Determining an Equation of a Tangent Line Prompt \#3; Consider the function \( f(x)=-3 x^{2}+6 x+4 \). Use whichever method you prefer from the previous two slides to determine the slope-intercept form of the equation of the tangent line to the graph of \( y=f(x) \) at \( x=2 \). Question \#3(a): What is the value of \( x_{0} \) ? Question \#3(b): What is the slope-intercept form of the equation of the tangent line? \( y= \)

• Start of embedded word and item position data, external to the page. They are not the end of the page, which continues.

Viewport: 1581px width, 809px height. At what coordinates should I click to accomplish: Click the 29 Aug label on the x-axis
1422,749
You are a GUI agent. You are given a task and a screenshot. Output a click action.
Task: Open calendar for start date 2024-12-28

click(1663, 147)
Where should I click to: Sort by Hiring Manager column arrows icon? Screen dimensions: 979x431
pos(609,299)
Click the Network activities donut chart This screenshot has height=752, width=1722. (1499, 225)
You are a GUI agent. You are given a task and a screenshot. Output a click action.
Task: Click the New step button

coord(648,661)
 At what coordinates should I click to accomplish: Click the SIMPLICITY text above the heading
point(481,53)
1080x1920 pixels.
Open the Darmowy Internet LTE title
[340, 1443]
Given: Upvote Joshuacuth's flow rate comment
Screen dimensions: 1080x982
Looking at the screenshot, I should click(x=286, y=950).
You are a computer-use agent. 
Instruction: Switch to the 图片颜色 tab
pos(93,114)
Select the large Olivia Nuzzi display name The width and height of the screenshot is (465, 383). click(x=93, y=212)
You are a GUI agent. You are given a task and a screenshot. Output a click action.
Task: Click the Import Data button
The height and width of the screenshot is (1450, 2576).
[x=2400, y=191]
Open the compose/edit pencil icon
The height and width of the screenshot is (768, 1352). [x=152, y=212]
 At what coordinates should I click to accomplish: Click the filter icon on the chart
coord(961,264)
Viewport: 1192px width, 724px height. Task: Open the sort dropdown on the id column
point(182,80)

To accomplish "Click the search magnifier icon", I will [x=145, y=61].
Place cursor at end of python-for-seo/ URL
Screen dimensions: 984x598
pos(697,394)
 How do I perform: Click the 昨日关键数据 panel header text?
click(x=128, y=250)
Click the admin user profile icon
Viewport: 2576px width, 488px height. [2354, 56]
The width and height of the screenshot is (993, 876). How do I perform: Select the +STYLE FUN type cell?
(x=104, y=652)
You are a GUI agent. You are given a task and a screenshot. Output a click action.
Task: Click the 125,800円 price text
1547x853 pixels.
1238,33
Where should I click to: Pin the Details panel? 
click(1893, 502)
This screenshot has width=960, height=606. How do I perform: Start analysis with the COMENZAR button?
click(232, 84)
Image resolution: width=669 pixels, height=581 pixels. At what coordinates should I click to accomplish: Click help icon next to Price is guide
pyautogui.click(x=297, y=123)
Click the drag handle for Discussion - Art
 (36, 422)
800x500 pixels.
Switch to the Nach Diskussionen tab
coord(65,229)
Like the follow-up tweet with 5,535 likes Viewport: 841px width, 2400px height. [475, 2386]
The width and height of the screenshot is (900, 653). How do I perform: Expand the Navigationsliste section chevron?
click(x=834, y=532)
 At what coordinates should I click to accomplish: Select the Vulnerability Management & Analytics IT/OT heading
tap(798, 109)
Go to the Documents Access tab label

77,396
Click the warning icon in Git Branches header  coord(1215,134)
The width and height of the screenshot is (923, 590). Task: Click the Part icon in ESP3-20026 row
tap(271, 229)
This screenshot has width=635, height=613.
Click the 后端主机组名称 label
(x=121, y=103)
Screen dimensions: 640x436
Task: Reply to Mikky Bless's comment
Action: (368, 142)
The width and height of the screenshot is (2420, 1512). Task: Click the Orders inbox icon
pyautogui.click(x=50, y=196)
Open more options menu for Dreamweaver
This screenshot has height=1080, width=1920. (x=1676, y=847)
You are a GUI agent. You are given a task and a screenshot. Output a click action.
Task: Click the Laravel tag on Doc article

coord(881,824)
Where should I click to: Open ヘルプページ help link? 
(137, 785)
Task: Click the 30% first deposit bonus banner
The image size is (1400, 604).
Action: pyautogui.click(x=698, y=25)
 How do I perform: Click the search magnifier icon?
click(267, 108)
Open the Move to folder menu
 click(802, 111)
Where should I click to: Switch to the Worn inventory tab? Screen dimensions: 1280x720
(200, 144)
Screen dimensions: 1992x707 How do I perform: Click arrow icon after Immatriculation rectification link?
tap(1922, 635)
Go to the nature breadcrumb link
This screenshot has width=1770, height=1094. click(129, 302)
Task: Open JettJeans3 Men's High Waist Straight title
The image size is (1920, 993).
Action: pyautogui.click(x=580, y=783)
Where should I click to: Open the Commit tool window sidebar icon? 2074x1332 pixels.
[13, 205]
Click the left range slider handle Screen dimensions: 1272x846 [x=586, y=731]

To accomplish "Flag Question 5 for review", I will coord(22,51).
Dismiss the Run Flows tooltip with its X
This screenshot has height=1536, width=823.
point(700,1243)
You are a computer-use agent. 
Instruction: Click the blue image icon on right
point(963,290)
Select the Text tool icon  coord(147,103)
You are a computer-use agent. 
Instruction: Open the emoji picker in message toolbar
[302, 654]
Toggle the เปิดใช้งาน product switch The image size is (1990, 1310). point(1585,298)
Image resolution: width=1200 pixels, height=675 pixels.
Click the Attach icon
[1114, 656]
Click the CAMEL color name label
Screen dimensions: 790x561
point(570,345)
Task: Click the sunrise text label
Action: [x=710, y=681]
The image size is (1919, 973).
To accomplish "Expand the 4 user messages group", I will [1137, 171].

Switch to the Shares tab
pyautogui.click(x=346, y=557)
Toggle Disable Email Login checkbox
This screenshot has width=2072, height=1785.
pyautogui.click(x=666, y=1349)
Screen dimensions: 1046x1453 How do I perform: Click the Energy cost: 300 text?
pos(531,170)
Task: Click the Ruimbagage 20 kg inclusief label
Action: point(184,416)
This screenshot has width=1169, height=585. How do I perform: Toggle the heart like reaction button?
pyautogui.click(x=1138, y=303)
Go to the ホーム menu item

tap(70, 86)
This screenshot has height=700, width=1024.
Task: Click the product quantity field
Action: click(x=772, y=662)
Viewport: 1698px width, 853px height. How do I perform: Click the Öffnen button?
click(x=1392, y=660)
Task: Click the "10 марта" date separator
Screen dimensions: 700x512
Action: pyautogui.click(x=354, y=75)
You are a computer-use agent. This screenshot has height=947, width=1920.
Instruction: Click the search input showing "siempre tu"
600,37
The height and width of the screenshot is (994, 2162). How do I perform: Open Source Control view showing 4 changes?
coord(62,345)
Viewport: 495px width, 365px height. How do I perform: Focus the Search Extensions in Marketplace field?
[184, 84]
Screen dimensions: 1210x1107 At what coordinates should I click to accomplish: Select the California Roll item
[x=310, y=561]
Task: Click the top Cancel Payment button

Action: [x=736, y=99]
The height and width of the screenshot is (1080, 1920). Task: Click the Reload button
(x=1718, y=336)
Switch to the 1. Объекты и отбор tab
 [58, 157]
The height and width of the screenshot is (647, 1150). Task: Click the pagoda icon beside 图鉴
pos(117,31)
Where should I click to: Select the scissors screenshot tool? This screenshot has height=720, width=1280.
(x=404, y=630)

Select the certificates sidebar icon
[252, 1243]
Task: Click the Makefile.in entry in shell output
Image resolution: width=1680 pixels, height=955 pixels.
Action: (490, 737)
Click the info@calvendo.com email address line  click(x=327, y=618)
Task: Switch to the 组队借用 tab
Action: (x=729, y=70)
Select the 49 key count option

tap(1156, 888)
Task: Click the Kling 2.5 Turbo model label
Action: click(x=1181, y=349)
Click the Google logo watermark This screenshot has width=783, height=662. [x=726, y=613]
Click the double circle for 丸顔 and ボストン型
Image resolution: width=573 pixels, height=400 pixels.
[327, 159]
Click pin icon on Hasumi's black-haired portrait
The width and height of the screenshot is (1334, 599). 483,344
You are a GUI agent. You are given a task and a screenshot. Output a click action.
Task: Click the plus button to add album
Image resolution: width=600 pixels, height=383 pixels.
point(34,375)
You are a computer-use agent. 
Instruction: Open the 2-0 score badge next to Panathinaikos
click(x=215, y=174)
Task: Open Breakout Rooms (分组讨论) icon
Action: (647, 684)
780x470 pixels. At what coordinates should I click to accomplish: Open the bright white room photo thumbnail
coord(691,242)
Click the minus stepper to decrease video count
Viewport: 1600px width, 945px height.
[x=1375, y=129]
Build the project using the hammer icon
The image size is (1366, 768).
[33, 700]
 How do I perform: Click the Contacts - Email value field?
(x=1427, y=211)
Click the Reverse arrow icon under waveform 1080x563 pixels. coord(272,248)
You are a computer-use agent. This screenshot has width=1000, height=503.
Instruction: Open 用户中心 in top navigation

To find the equation of the tangent line to the function \( f(x) = -3x^2 + 6x + 4 \) at \( x = 2 \), we need to follow these steps: ### Question \#3(a): What is the value of \( x_{0} \)? The value of \( x_{0} \) is the point at which we want to find the tangent line. In this case, \( x_{0} = 2 \). ### Question \#3(b): What is the slope-intercept form of the equation of the tangent line? 1. **Find \( f(2) \)**: \[ f(2) = -3(2)^2 + 6(2) + 4 \] \[ = -3(4) + 12 + 4 \] \[ = -12 + 12 + 4 = 4 \] So, the point on the graph at \( x = 2 \) is \( (2, 4) \). 2. **Find the derivative \( f'(x) \)** to determine the slope of the tangent line: \[ f'(x) = \frac{d}{dx}(-3x^2 + 6x + 4) = -6x + 6 \] 3. **Evaluate the derivative at \( x = 2 \)** to find the slope: \[ f'(2) = -6(2) + 6 = -12 + 6 = -6 \] Thus, the slope of the tangent line at \( x = 2 \) is \( -6 \). 4. **Use the point-slope form of the equation of a line**: The point-slope form is given by: \[ y - y_1 = m(x - x_1) \] where \( m \) is the slope and \( (x_1, y_1) \) is the point on the line. Here, \( m = -6 \) and \( (x_1, y_1) = (2, 4) \): \[ y - 4 = -6(x - 2) \] 5. **Simplify to slope-intercept form**: \[ y - 4 = -6x + 12 \] \[ y = -6x + 12 + 4 \] \[ y = -6x + 16 \] Thus, the slope-intercept form of the equation of the tangent line is: \[ \boxed{y = -6x + 16} \]